_Extracted records:_
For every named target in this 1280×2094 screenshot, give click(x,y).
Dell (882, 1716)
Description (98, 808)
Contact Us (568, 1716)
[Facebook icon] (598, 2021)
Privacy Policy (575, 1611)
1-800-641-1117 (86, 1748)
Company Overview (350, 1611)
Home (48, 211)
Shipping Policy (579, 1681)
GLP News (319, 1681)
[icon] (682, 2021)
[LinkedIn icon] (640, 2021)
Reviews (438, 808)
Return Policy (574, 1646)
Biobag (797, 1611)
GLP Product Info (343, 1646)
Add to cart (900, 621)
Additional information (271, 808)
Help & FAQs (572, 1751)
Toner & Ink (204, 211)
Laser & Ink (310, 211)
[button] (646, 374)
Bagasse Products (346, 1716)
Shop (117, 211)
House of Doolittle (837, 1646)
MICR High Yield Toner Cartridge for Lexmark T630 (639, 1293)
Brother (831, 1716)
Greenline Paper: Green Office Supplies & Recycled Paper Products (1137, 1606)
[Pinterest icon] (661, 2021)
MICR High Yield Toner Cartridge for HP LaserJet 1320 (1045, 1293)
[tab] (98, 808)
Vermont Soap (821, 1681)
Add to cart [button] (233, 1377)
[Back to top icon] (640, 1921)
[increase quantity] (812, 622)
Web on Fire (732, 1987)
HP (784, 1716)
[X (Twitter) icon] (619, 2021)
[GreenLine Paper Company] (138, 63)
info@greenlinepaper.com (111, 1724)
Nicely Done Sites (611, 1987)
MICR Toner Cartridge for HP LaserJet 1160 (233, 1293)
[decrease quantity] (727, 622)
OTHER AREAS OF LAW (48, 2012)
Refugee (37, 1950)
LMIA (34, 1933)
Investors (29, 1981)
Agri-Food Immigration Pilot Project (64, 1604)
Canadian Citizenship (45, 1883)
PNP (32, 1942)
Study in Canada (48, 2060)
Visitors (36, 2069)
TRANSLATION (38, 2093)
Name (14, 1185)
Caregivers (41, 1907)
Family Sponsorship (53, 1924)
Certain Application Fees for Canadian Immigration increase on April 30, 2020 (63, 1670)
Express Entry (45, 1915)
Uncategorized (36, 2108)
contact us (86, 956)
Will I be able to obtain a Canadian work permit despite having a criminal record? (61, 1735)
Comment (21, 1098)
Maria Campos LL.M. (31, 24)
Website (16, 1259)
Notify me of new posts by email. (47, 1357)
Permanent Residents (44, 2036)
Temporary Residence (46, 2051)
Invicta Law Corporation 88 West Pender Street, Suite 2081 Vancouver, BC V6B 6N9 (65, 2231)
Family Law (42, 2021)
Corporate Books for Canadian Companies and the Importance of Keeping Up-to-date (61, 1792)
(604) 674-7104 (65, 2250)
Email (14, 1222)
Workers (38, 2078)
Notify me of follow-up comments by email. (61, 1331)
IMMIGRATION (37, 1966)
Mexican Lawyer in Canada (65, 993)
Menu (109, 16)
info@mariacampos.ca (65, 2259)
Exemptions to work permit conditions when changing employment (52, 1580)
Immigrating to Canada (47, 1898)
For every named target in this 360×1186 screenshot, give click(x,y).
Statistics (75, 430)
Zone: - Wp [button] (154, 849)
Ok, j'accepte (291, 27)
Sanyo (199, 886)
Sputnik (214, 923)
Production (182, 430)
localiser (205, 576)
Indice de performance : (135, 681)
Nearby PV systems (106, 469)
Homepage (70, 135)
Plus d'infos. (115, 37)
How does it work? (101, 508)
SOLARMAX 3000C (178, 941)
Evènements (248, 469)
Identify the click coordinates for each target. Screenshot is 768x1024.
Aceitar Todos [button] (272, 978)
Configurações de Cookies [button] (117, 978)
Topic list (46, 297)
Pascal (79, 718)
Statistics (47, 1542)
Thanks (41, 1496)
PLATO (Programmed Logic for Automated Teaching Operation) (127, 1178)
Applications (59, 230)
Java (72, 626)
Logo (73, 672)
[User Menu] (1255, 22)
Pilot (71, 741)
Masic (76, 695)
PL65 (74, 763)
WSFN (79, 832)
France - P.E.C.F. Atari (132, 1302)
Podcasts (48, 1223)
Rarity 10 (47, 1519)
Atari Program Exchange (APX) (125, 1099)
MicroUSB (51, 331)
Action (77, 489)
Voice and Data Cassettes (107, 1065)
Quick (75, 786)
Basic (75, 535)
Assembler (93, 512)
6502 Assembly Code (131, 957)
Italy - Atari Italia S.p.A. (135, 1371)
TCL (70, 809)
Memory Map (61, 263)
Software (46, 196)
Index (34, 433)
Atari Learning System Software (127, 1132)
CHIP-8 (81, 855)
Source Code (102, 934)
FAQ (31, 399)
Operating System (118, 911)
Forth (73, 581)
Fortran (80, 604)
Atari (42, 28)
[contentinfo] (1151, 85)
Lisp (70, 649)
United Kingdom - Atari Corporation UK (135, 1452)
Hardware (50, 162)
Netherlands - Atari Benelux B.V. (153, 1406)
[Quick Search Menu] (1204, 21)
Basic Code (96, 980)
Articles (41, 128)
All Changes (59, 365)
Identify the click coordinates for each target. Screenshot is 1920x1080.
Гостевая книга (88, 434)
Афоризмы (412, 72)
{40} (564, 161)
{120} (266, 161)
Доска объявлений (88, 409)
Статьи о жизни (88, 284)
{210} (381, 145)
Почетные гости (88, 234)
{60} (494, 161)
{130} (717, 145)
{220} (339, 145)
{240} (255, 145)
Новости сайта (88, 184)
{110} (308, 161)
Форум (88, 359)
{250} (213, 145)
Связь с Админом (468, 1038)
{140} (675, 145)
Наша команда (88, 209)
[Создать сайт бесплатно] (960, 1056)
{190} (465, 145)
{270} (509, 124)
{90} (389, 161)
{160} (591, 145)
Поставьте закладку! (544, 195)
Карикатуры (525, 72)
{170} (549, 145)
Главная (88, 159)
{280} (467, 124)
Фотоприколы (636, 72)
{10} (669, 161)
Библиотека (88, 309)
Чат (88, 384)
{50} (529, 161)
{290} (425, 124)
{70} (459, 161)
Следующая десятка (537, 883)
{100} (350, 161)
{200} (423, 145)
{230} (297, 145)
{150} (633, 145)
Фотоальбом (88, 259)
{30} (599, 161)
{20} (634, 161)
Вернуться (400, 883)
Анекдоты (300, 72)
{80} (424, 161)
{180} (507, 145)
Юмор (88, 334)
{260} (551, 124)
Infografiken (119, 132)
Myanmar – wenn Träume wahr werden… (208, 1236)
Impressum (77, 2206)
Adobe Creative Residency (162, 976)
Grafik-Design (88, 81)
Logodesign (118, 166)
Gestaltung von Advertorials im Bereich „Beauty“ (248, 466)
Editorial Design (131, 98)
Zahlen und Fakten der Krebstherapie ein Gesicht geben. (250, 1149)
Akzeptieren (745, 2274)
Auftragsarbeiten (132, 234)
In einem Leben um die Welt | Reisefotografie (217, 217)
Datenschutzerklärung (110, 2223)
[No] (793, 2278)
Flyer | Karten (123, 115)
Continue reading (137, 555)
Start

_Assigned task:_ Beginning at the line above with "Description (98, 808)" and finishing at the line with "[LinkedIn icon] (640, 2021)", return each line exactly and return nothing else.

_Your solution:_
Description (98, 808)
Contact Us (568, 1716)
[Facebook icon] (598, 2021)
Privacy Policy (575, 1611)
1-800-641-1117 (86, 1748)
Company Overview (350, 1611)
Home (48, 211)
Shipping Policy (579, 1681)
GLP News (319, 1681)
[icon] (682, 2021)
[LinkedIn icon] (640, 2021)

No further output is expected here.